You may be able to split some part of imaging in this way as it occured so far for echo and Ob- US and vascular ultra-sound in some places. However, for CT and MR it has not happened in large scale. There has been many pressures from different groups, but they have not been successful. In addition, the continuity of service is also a key. A neurosurgeon who wants to read CTs should be availabe for ED CTs round the clock like radiology.
Currently you have to read a full day of studies to make reasonable money put of it, otherwise it is not worth it to read 2 head CTs a day to make money.

IMO, in the foorseable future we will cover the majority of imaging and as before we will have turf issues and we may lose some turf. But in the end of the day, we are the major players.
Despite all these turf issues and decreased reimbursements, radiology is the best.

I'm not saying this will happen, just that it's one of two logical extremes.
 
I've always been very interested in radiology, and throughout the whole college and medical school process always kind of figured I'd end up in rads. But now that it's coming down to decision time, threads like this scare me.

👎
 
I would take anything that sharky says with a grain of salt. He probably does teleradiolgy from his parent's basement and has no clue where radiology is going. I give the perspective of what a large academic radiology program is doing.
 
I've always been very interested in radiology, and throughout the whole college and medical school process always kind of figured I'd end up in rads. But now that it's coming down to decision time, threads like this scare me.

👎

It's hard to predict the future.

Radiology is flexible and it attracts some of the brightest minds in medicine (although not all for the right reasons). It will survive and adapt.
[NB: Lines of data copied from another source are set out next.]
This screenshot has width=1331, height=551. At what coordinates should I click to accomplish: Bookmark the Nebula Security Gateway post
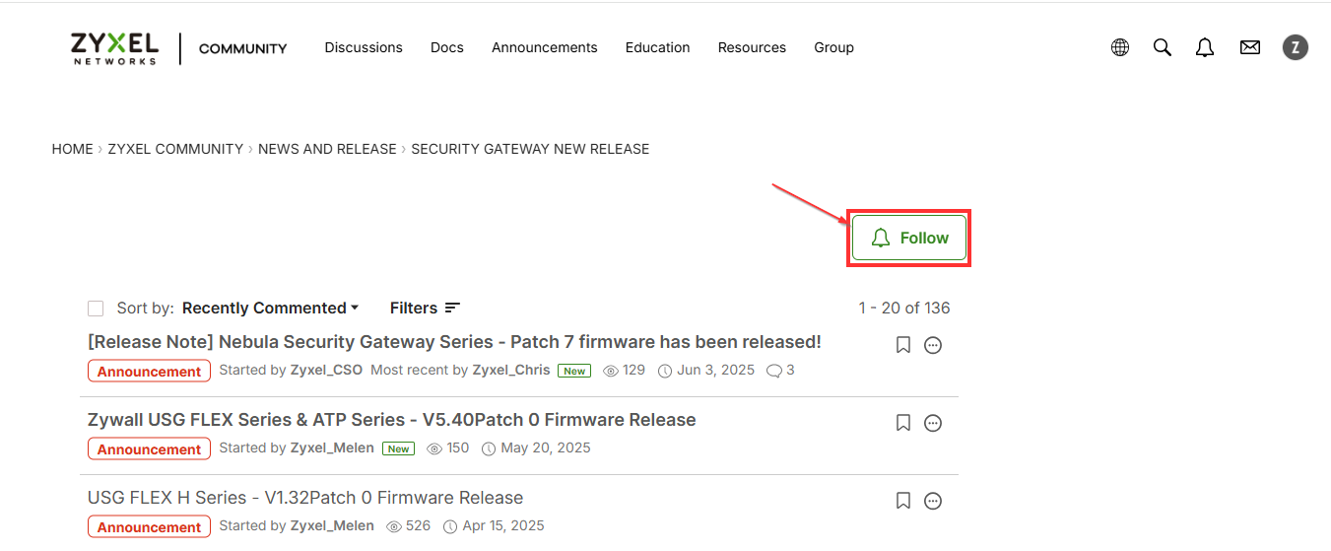point(902,345)
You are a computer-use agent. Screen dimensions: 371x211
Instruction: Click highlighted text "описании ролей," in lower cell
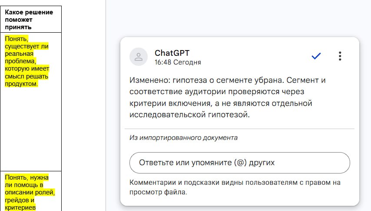[30, 192]
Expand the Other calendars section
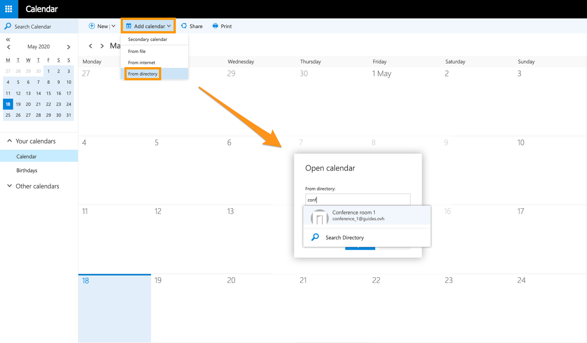 point(10,186)
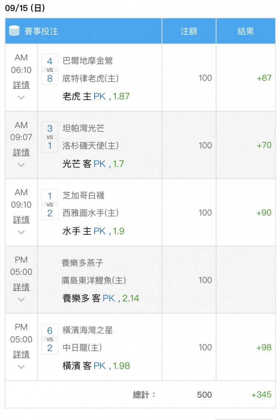Viewport: 280px width, 420px height.
Task: Open 詳情 for 養樂多燕子 game
Action: point(21,287)
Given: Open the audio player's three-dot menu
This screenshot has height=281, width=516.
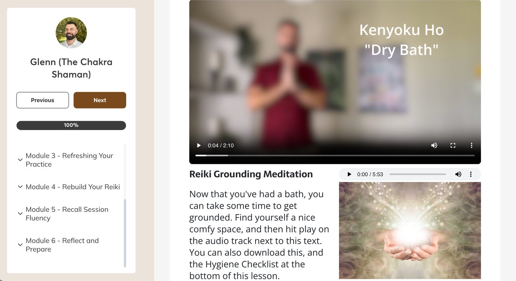Looking at the screenshot, I should click(x=471, y=174).
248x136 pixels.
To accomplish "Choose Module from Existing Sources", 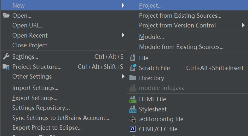I will coord(181,47).
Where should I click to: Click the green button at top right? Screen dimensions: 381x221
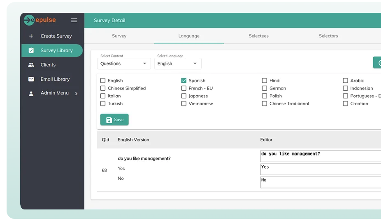click(x=377, y=63)

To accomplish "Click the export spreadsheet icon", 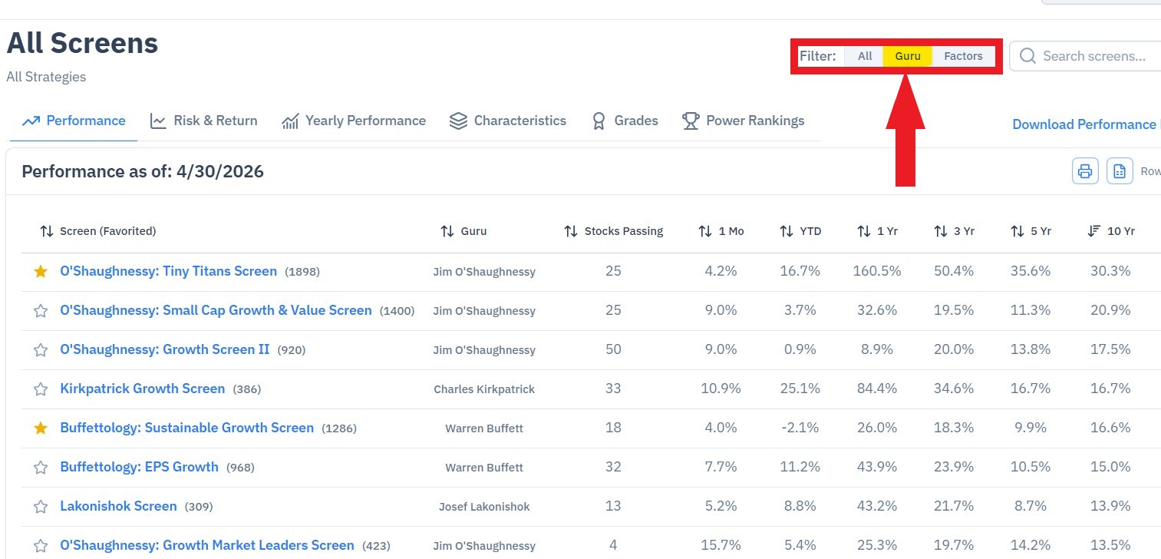I will pos(1120,171).
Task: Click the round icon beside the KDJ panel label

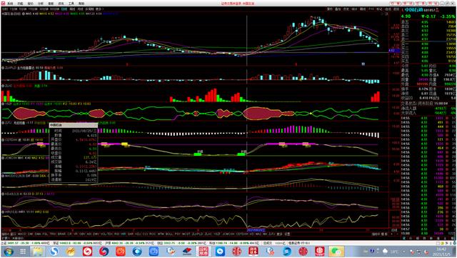Action: point(3,194)
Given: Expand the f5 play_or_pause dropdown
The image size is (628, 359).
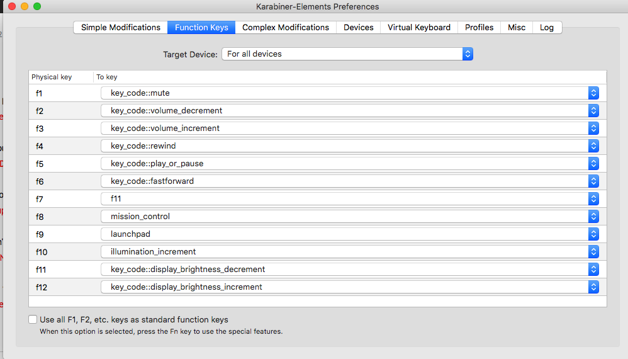Looking at the screenshot, I should (349, 164).
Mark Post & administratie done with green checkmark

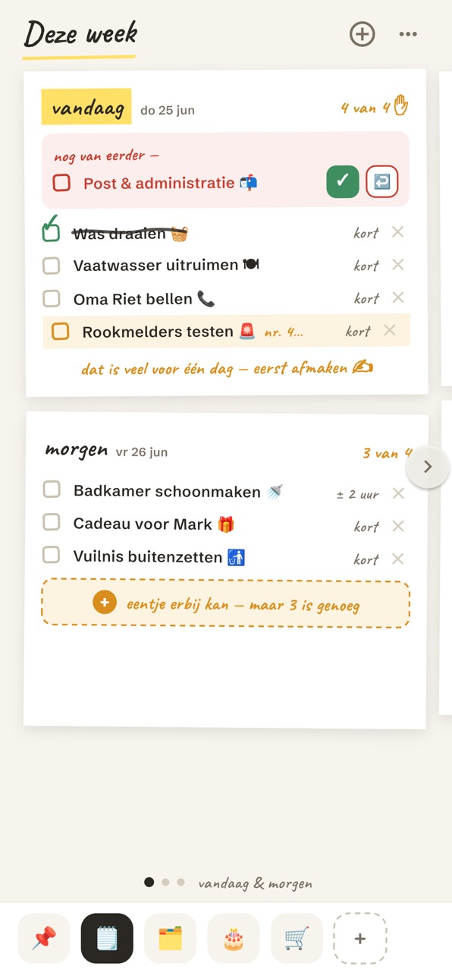click(343, 182)
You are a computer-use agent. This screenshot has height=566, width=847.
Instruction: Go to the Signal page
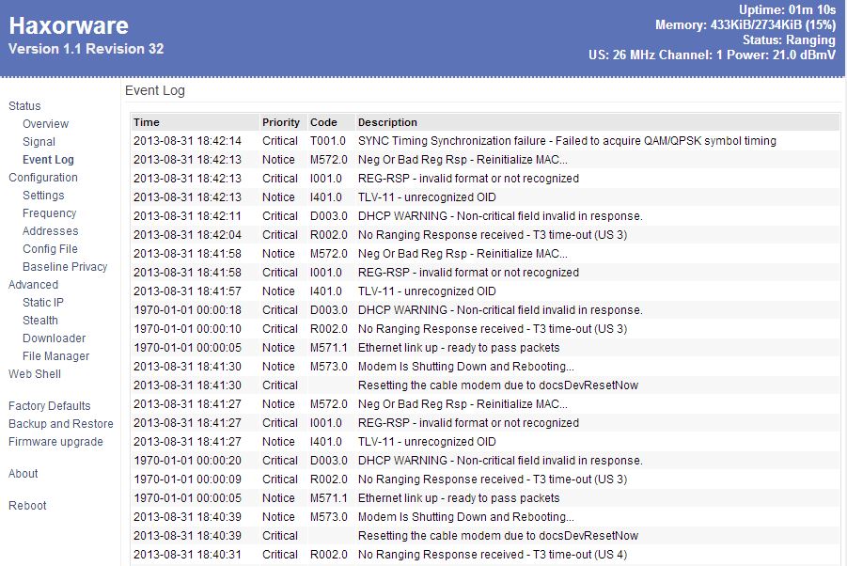(x=39, y=142)
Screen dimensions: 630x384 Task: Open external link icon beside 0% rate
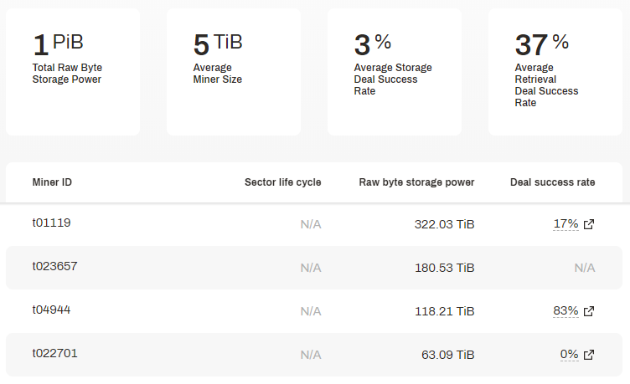coord(589,355)
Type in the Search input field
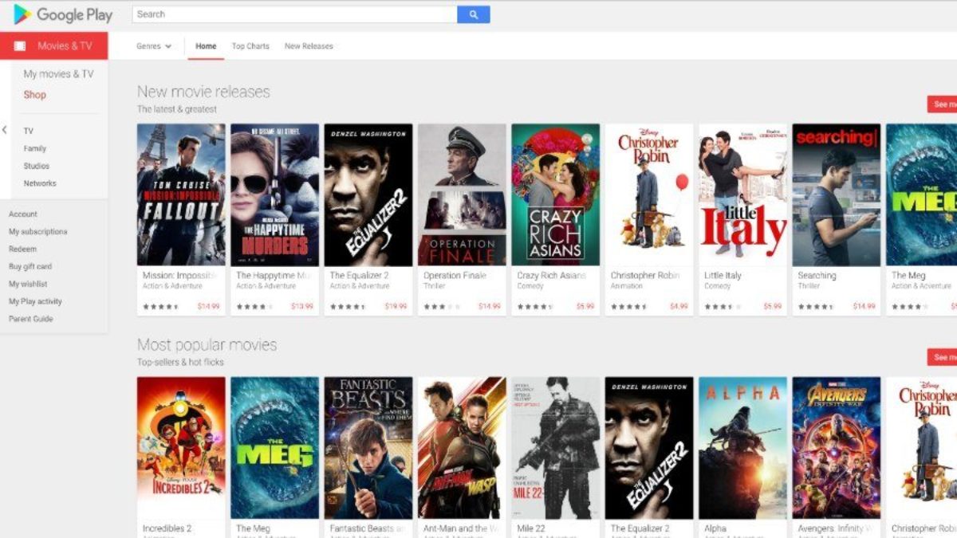957x538 pixels. click(x=295, y=14)
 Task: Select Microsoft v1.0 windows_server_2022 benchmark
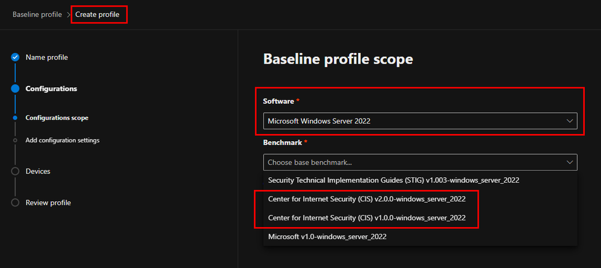(x=327, y=237)
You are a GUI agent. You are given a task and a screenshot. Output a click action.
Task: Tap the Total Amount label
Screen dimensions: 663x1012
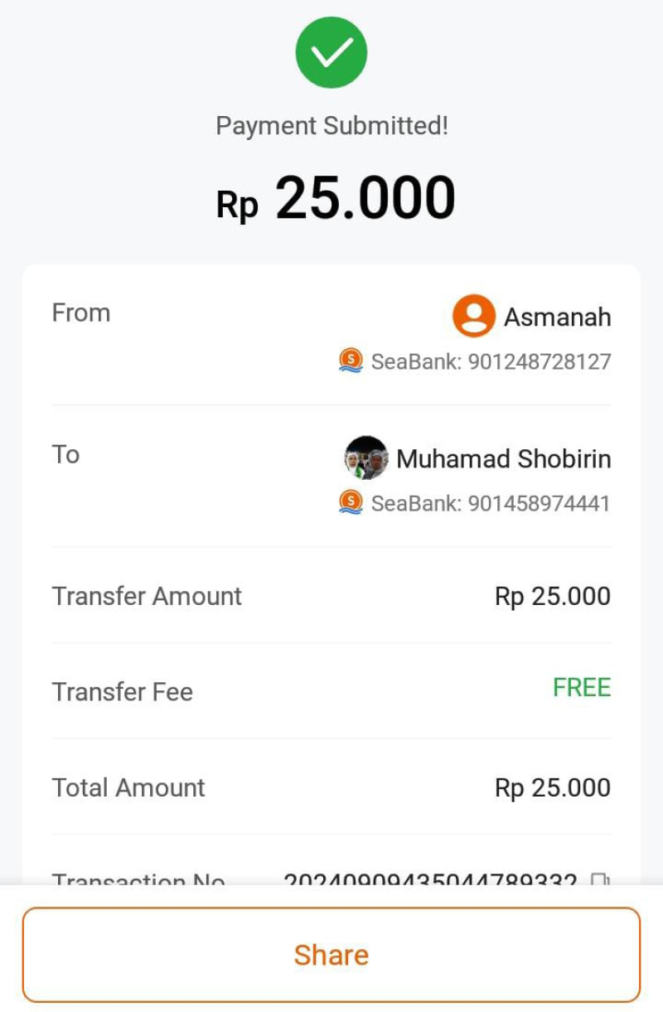(128, 787)
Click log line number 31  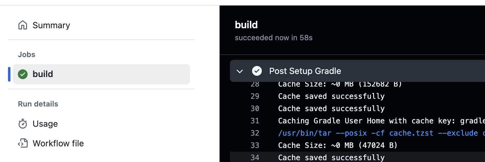click(255, 121)
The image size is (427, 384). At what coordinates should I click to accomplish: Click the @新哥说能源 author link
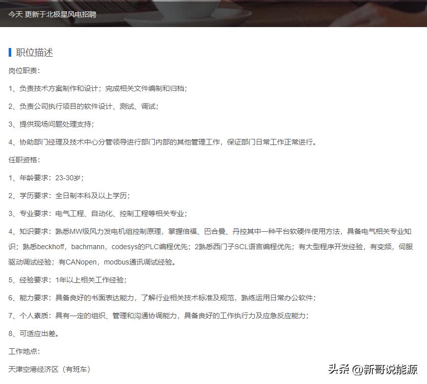[x=384, y=368]
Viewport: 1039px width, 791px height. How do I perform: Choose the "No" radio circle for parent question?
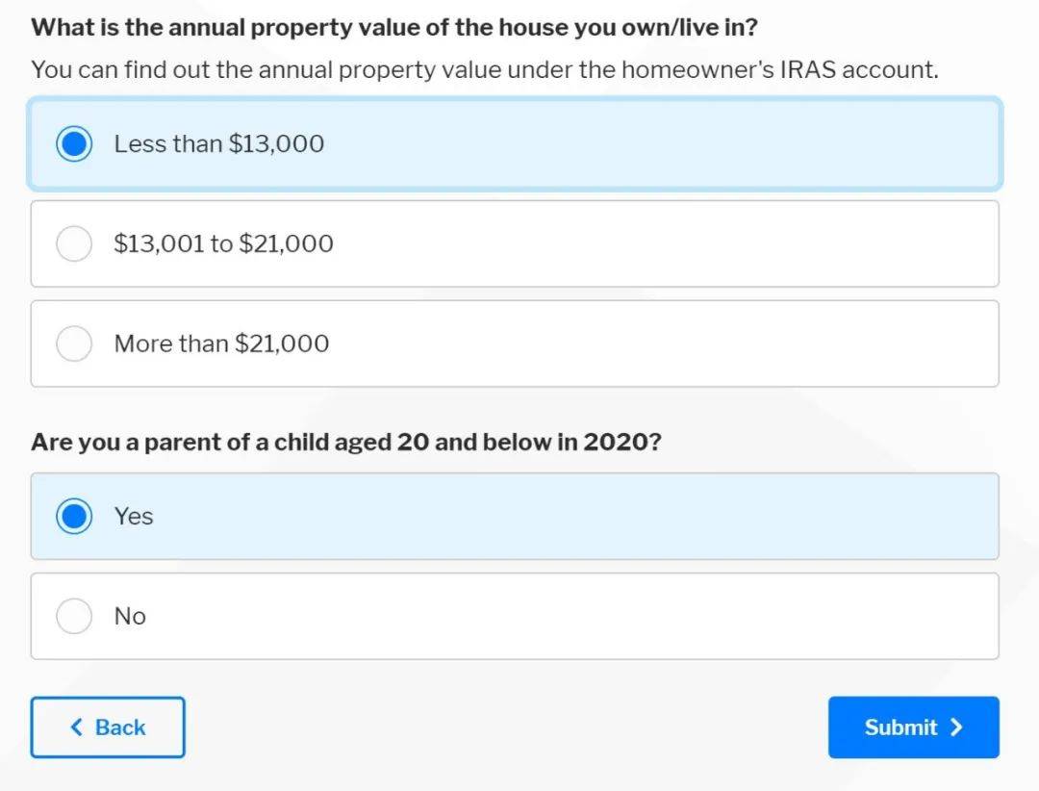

As long as you have no expectations of a huge salary for little work without nights or weekends, you'll be fine.
 
It's hard to predict the future.

Radiology is flexible and it attracts some of the brightest minds in medicine (although not all for the right reasons). It will survive and adapt.

As long as you have no expectations of a huge salary for little work without nights or weekends, you'll be fine.

Just curious, but what is your definition of "huge?"

Not sure if it would be worth it to be making $150k.
 
Just curious, but what is your definition of "huge?"

Not sure if it would be worth it to be making $150k.

Why not?

I don't think it will drop that far, but if you really wouldn't be happy being a radiologist at a primary care salary, you should probably look somewhere else.

I'd rather be paid $600k than $100k, but I'd rather like what I'm doing at $100k than be miserable at $600k. And really, we're talking the difference between $250k and $450k, which is an even easier decision.
 
Why not?

I don't think it will drop that far, but if you really wouldn't be happy being a radiologist at a primary care salary, you should probably look somewhere else.

I'd rather be paid $600k than $100k, but I'd rather like what I'm doing at $100k than be miserable at $600k. And really, we're talking the difference between $250k and $450k, which is an even easier decision.

I agree with you, I just think for that salary I can find another specialty that I also like that has better reimbursement (assuming the 150k thing). I don't think it will drop to 150k either.